農水省、イネゲノム解析に5年計画で450億円

 2003年度からスタートした産官学のビッグプロジェクトには、文科省の再生医療や30万人遺伝子バンク計画とともに農水省の「イネゲノム機能解析研究」がある。独立行政法人の農業生物資源研究所と農業技術研究機構が中心となり、参加する研究機関は、名古屋大学、明治大学、理化学研究所、国立遺伝学研究所など。産業界からは、三菱化学、日立製作所、日本電気、JTなどが参加を予定している。プロジェクトリーダーは農業生物資源研究所理事・中島皐介が務め、予算は5年計画で計450億円にのぼる(2003年度概算要求額は103億円)。
 2002年12月、イネゲノムの重要部分(PHASE2)の解読が終了した。日本は約6割の塩基配列を読みとり、国際コンソーシアムのなかでトップだった。現在、イネゲノムに関する日本の特許出願は50件で、うち36件が遺伝子機能特許である。イネゲノム機能解析研究では、2004年度末までに100件、2008年度末までに200件の遺伝子機能特許の取得が目標として掲げられている。また農水省の試算によれば、この研究の成果が生み出す市場規模は、高機能性品種が4000億円、特定疾患対応品種が2000億円、健康食品素材が1000億円に達するという。


●海外動向
ブラジルでGM表示規制強化

 ブラジルでは、隣国アルゼンチンから流入するモンサント社の遺伝子組み換え種子によってGM大豆の栽培が拡大しており(前号参照)、同社による市場開放の圧力が強まっている。それに対してブラジル政府は、4月下旬、GM表示規制を強化した法律を施行した。それによると、4%まで認められていた混入率を1%まで引き下げる(日本は5%)ことになった。従来は、包装製品だけが表示の対象だったが、バラ積みや未加工の製品にも義務づけられた。

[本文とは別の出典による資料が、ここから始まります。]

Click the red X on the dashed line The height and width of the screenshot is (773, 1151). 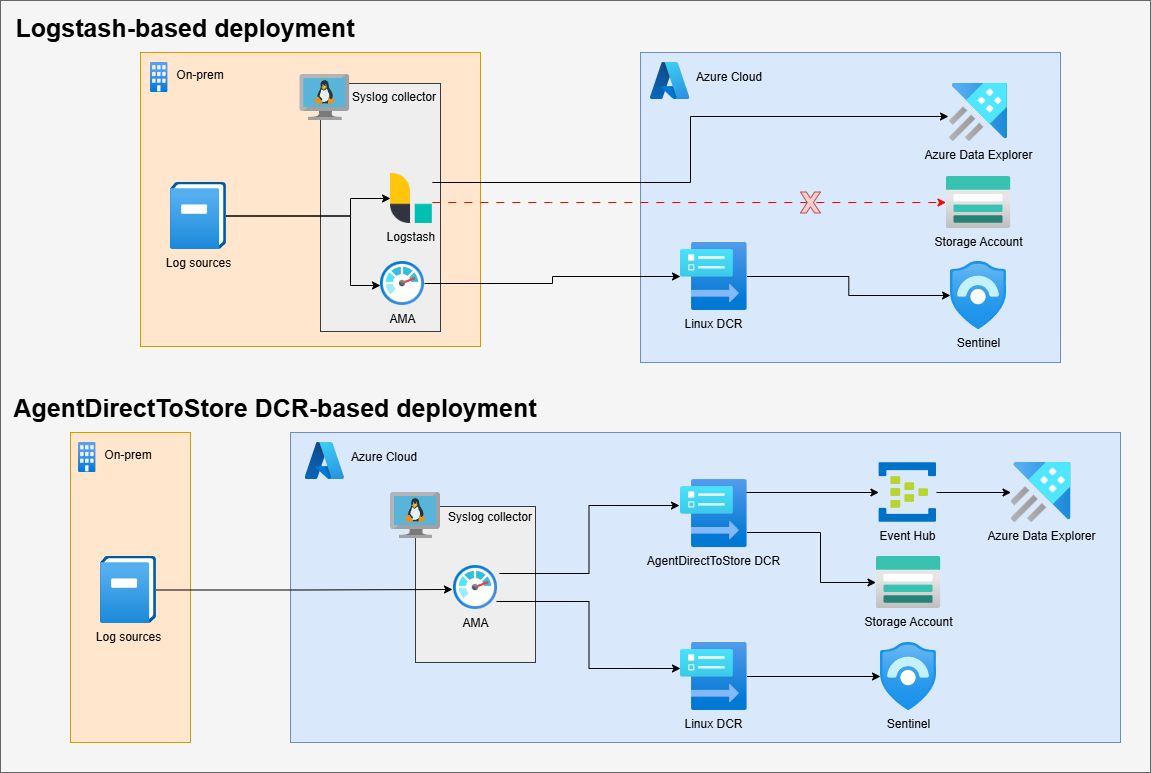tap(810, 203)
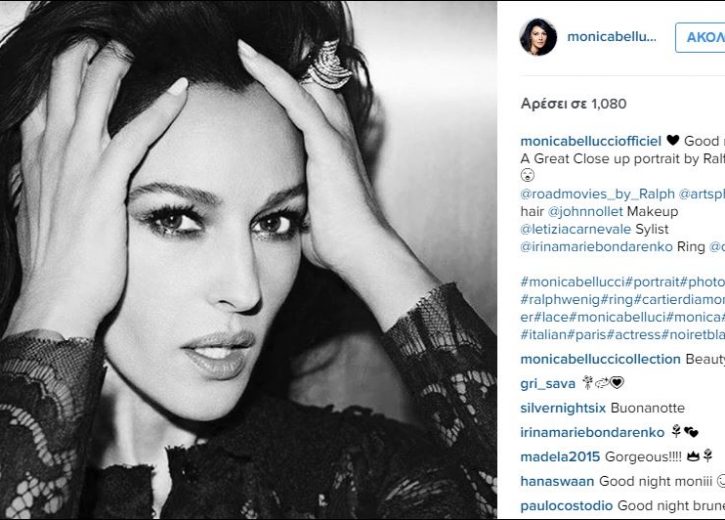Open the profile avatar thumbnail

pyautogui.click(x=538, y=37)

さらには組み換え遺伝子が何に由来した遺伝子かという表示も義務づけられた。
〔農水省HP海外農業情報〕

日本向けスイートコーンにGM汚染

 ニュージーランド・ギズボーンにあるサンライズ・コースト・ニュージーランド社の農場で収穫されたトウモロコシに、GM汚染が発覚した。種子はシンジェンタ社(スイス)のものである。日本のピザ加工メーカーが輸出業者「キウイ」に汚染を通知し、明るみに出た。同社は、このトウモロコシは日本市場向けのものであり、ニュージーランド国内市場には出回らないと発表した。
〔News headline 2003/7/4〕

米国農家制限規則守らず

 米国ワシントン州の消費者グループ・公益科学センターが、政府記録(2002年)を調査したところ、恒常的なGMトウモロコシの作付け制限規則違反が明らかになった。アイオワ州とミネソタ州では18%以上の農家が、ネブラスカ州では22.5%の農家が、殺虫性作物を対象にした規則(耐性を持った害虫の拡大を防ぐために、GM作物を80%以上作付けしてはならない)を守っていなかった。
〔News headline 2003/6/20〕


●農薬汚染
除草剤で永久歯が生えない子ども急増


 岐阜大学医学部非常勤講師の中里博泰は、6月21日から長野県松本市で開かれていた日本薬品情報学会で、永久歯が足りない子どもが急増しており、その原因が除草剤ラウンドアップなどに使われるグリホサートが有力だという報告を発表した。同医師の医院では、年間約1200人の子どもを受診しているが、3年ほど前から永久歯が1〜2本足りない子どもが増えて年間85人(7%)に達し、従来の先天性形状異変(0.1%)を大きく上回った。後天的な要因が影響しているものとされ、主な原因がグリホサートだと推測した。GM作物の増加とともに農薬グリホサートの残留基準が世界的に緩和され、人間の摂取量が急増している。 〔産経新聞 2003/6/11〕


●ゲノムプロジェクト
30万人遺伝子バンク計画に燃える徳州会


 文科省が200億円の予算をつぎ込む国家プロジェクト「30万人遺伝子バンク計画」に参加する医療機関は、新たに岩手医科大学が加わり全部で8機関となった。実際にはそれらの関連病院37施設が30万人分の血液を集めるが、計画に対する意気込みは、8機関の間でかなりの温度差がある。医局ごとに分かれている大学医学部では意思の疎通が難しく、全体で積極的に取り組むとまではいかないのが現状のようだ。そのなかで突出しているのが、グループ全体の従業員数が1万6000人を超える巨大医療法人の徳州会である。血液サンプルの収集に参加する37施設のうち21施設を徳州会グループが占め、さらに5年後には35施設まで増やす予定だという。         
〔日経バイオテク 2003/6/9〕


●遺伝子組み換え食品
元北大教授がGM納豆発売


 元北海道大学教授冨田房男らが設立したベンチャー企業A-HITバイオが、モンサント社のラウンドアップレディ大豆(除草剤耐性大豆)を原料にした納豆の通信販売を7月から行う。「納豆のススメ」という商標で95%以上のGM大豆を用いている旨を表示する。
〔日経バイオテク 2003/6/23〕


ことば
*ラウンドアップ
 モンサント社の開発した農薬(除草剤)。主成分はグリホサート。日本国内、世界でトップシェアをもつ。さらにモンサント社はラウンドアップ耐性遺伝子組み換え作物を開発し、種子とラウンドアップのセット販売に力を入れている。